Esad Efendi’nin medrese odalarında başlayan ilim yolculuğu, sarayların yüksek meclislerine, musiki meşklerinin zarif halkalarına kadar uzanmış; Osmanlı’nın en yüksek dinî makamı olan şeyhülislamlığa kadar yükselerek ilmiye hiyerarşisinin zirvesine ulaşmıştır. Devrinin kaynaklarında onun doğru sözlü, iffetli, İslam’a bağlı, ilimde ileri, görüşlerinde isabetli, cömert ve iyi ahlaklı bir şahsiyet olduğunda ittifak edilmiştir. Bilhassa keskin zekâsı ve siyasi meselelerdeki sağduyulu tavırlarıyla tanınmış; ordu kadılığı esnasında askeri ve siyasi müşküllerin çözümünde sergilediği cesaretli tutumu ve diplomatlığıyla ile takdir edilmiştir. Öyle ki, ata binmeyi, tüfek ve ok atmayı sevdiği, av meraklısı olduğu dahi kaynaklarda zikredilmiştir. Lakin bütün bu meziyetlerine rağmen, makam ve mevki beklentisinde olmayan, kimseye boyun eğmeyen, nabza göre şerbet vermeyen tavrı, onu saray çevrelerinin hoşnutsuzluğuna maruz bırakmış; sudan bahanelerle görevinden uzaklaştırılmasına sebep olmuştur.

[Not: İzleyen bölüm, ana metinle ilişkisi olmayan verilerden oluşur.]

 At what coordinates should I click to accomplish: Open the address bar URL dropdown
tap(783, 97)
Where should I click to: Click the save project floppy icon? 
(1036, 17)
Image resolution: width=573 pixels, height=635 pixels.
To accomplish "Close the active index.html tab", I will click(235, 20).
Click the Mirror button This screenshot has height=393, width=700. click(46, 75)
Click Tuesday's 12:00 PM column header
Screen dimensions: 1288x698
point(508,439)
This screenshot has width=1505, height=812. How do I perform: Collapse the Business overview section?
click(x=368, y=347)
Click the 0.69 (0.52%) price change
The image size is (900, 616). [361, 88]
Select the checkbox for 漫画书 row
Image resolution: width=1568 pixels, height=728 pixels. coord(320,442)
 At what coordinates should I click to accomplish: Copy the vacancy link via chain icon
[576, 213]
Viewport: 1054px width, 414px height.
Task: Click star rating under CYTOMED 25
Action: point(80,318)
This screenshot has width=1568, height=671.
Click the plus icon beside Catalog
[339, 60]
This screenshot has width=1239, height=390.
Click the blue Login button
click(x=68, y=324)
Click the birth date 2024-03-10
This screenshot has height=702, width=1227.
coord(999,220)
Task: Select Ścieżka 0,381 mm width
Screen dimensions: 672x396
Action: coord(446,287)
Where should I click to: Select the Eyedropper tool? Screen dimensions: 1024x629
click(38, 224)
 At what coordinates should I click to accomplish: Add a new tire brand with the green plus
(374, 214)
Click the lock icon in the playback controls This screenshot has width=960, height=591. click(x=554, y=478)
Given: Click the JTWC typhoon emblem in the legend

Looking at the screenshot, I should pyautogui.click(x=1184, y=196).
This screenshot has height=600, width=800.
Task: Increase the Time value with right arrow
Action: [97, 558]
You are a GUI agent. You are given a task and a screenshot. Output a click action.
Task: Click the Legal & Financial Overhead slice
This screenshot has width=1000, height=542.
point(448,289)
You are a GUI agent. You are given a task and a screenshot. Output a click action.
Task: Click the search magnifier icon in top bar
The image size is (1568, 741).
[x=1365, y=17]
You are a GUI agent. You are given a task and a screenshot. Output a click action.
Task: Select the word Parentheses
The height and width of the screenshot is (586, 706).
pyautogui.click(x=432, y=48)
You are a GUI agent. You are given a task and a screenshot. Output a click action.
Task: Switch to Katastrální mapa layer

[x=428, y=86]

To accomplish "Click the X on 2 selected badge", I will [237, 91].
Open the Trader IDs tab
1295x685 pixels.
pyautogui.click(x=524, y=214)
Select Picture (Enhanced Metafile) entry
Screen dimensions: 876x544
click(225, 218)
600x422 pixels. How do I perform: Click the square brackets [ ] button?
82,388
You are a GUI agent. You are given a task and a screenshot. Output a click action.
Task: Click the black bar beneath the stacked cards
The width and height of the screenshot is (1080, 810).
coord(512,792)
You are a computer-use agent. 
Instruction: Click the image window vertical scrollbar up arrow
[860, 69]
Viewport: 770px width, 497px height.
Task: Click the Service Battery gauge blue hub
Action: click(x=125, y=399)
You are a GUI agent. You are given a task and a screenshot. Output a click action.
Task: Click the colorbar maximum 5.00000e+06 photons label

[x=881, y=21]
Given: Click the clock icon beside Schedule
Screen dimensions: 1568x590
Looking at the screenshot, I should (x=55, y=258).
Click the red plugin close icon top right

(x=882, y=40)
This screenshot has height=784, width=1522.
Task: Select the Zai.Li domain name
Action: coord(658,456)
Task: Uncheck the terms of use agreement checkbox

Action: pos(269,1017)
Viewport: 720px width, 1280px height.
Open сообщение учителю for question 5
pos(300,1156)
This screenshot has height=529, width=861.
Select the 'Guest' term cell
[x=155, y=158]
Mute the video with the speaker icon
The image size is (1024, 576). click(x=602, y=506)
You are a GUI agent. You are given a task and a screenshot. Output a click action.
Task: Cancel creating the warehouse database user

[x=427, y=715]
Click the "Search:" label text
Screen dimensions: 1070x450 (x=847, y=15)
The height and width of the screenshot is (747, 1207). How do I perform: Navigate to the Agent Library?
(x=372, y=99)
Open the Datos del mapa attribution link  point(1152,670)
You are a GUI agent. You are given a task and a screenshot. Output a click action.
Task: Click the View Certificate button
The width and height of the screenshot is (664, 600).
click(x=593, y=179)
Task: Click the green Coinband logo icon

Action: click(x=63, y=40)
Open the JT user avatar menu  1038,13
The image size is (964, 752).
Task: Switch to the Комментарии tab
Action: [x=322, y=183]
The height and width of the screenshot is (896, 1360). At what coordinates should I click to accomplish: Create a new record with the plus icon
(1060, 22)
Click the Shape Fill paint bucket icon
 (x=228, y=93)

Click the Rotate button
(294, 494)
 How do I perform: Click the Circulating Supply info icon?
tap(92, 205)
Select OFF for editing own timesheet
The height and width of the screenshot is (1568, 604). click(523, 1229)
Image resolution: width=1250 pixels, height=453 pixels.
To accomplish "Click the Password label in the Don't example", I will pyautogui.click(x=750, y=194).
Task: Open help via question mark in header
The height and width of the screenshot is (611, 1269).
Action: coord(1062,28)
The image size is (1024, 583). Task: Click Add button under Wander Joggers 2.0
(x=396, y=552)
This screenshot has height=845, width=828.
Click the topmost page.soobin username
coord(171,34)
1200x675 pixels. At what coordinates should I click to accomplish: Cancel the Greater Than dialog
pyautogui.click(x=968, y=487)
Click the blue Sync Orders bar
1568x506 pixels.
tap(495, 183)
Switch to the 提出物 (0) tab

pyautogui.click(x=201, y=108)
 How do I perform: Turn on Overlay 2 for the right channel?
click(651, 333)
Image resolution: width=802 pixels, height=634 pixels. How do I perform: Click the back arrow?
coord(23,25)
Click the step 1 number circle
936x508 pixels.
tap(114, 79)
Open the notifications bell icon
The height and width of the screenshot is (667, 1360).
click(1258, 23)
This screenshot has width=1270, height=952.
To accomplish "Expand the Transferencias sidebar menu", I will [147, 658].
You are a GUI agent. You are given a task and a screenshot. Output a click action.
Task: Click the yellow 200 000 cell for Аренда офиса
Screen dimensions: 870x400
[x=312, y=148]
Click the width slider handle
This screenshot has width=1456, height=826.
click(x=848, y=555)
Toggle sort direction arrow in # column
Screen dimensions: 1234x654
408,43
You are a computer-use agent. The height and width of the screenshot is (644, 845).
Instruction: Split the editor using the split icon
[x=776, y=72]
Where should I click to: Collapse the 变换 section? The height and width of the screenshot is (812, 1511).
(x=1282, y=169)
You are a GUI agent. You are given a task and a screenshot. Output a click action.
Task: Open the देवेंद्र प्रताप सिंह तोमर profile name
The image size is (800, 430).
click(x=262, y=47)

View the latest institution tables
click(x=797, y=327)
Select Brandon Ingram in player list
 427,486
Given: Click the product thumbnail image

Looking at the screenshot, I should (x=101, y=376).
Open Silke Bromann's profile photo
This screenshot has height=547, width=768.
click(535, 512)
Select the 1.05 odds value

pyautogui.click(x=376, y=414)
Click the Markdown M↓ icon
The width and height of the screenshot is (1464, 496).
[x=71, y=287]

Esad Efendi’nin asıl büyüklüğü yalnızca şeyhülislamlık makamında olması değil, arkasında bıraktığı zengin kültürel mirasta aranmalıdır. O, ardında yalnızca fetvalar değil; Türkçeyi merkeze alan sözlükler, Arapça, Farsça ve Türkçe şiirlerle örülü bir divan, kaybolmuş nağmelerin hafızası olan musiki eserleri ve Osmanlı musiki tarihine düşülen ilk bestekârlar tezkiresi olan Atrabü’l-Âsâr gibi eşsiz eserler bırakmış bir kültür adamı olarak hatırlanmalıdır.

Kaynakça
Muhammet Nur Doğan, “Esad Efendi, Ebûishakzâde”, İslâm Ansiklopedisi,
Cavid Baysun, “Es’ad Efendi”, İslam Ansiklopedisi, IV, 359-362.